Program has more than 50 instructors taking turns volunteering in many area schools — more are needed, say Oasis
By Mary Beth Roach
Inette Herndon calls it one of the most rewarding experiences of her life, and Rosalind NaPier says it allows her to continue her love of reading and pass it on to the future generation.
The “it” they’re referring to is the tutoring program that Upstate Oasis runs at some area elementary schools.
Both retirees give two hours each Tuesday morning at McKinley-Brighton Elementary School, on Syracuse’s south side, to assist first-grade students to develop their reading skills. They each work with four students, providing individual instruction for 30 minutes each week over the course of the school year. Herndon has been a tutor with Oasis for nine years.
“I always try to encourage that whatever they want to do, they can do it if they apply themselves and believe that they can do it and try, put the effort in,” Herndon said.
Before retiring, Herndon had worked for the state of New York. She later went to work at National Grid and retired from its human resources division.
“One part of my job was to process new employees, tell them the benefits of working there,” she said. “I liked talking with people, and I thought I would volunteer after I retired.”
Upon leaving National Grid, she worked at the Oasis office, then located in the ShoppingTown mall, but then decided she would really enjoy going into the schools. Her first school was Elmwood, on South Avenue in Syracuse, but when that closed, she moved to nearby McKinley-Brighton.
NaPier, who has been a tutor for five years, had worked at the Onondaga County Public Library for 31 years, and among her roles there, she was the youth services coordinator. She had always been interested in early literacy and the Success by Six initiative, which helps to prepare children to succeed when they enter school. She was looking for a way to keep that going once she retired, she said.
“This helps me to really share my love of reading and my love of children’s books with some individual children,” she said. “It’s working with individuals, and I really like getting to know the children, trying to motivate them to read, trying to get them enthusiastic about learning to read.”
Moreover, the tutoring program enables her to become involved in the community.
“It gets me into the community, “ she added. “I’m hoping that I’m making some kind of contribution to the community.”
According to Shelly Lee, the Oasis intergenerational tutor coordinator, “it’s a win-win for everyone.”
Lee works with liaisons from different schools, putting the tutors and students together and coordinating schedules.

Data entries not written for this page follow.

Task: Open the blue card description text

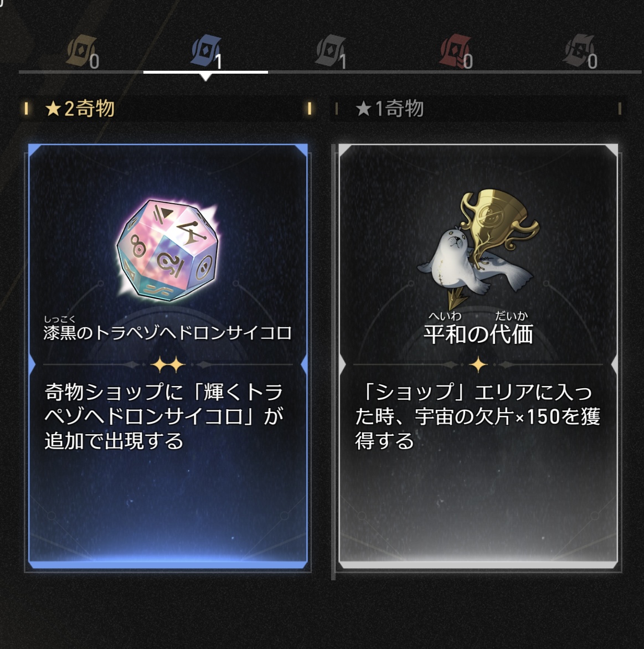Action: (164, 416)
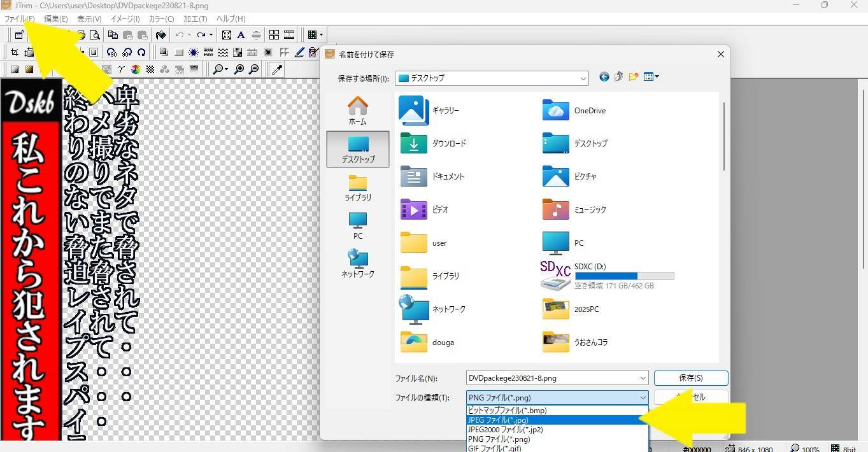868x452 pixels.
Task: Select ホーム in the dialog sidebar
Action: coord(357,111)
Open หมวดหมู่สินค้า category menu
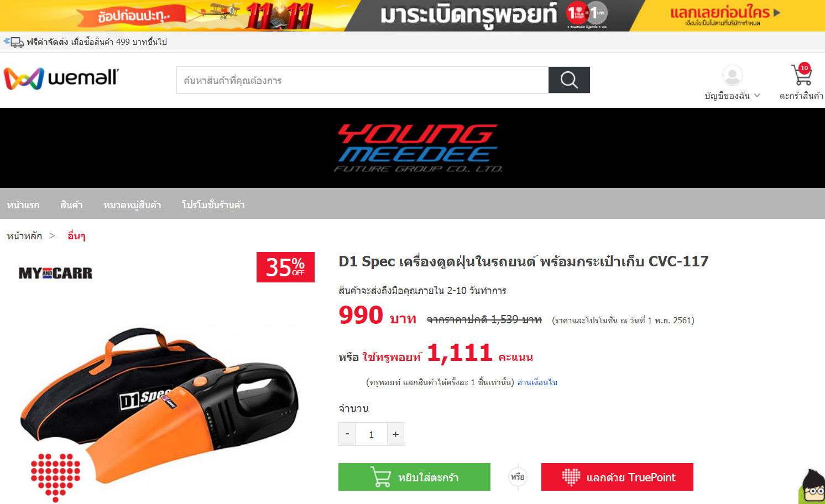Image resolution: width=825 pixels, height=504 pixels. tap(132, 205)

“We’re looking for those kids that need a boost, that need a friend, that need someone to believe in them,” Lee added.
Oasis is also looking for more volunteer tutors. Currently, there are more than 50, instructing at Meachem, McKinley-Brighton, Franklin and Huntington schools in Syracuse; at the Central Square School District; and at Willow Field Elementary in Liverpool. And although the numbers have increased in the last few months, there is still a need, Lee pointed out.
They are in need of more diversity among their tutors in terms of their experiences, she said. No teaching experience is required, she noted, although many of the tutors are retired educators.
This is the perfect outlet for those who perhaps miss their grandchildren, Lee said, or want to stay productive after they retire. The tutoring sessions occur within the school day, so there is some flexibility to the scheduling, but there needs to be consistency, which is critical for small children, Lee said. The minimum is one hour each week, but Herndon and NaPier do two hours a week. The tutors can give the preference for the school they go to and the grade level — kindergarten through third grade.
But the most important part, for Lee, is the connection between the tutor and the students .
There is a one-day training session that Lee conducts for potential tutors that follows the plan provided by Oasis National.
The tutors often have mini-meetings throughout the school year, as well, to discuss different strategies and methods to better engage the students.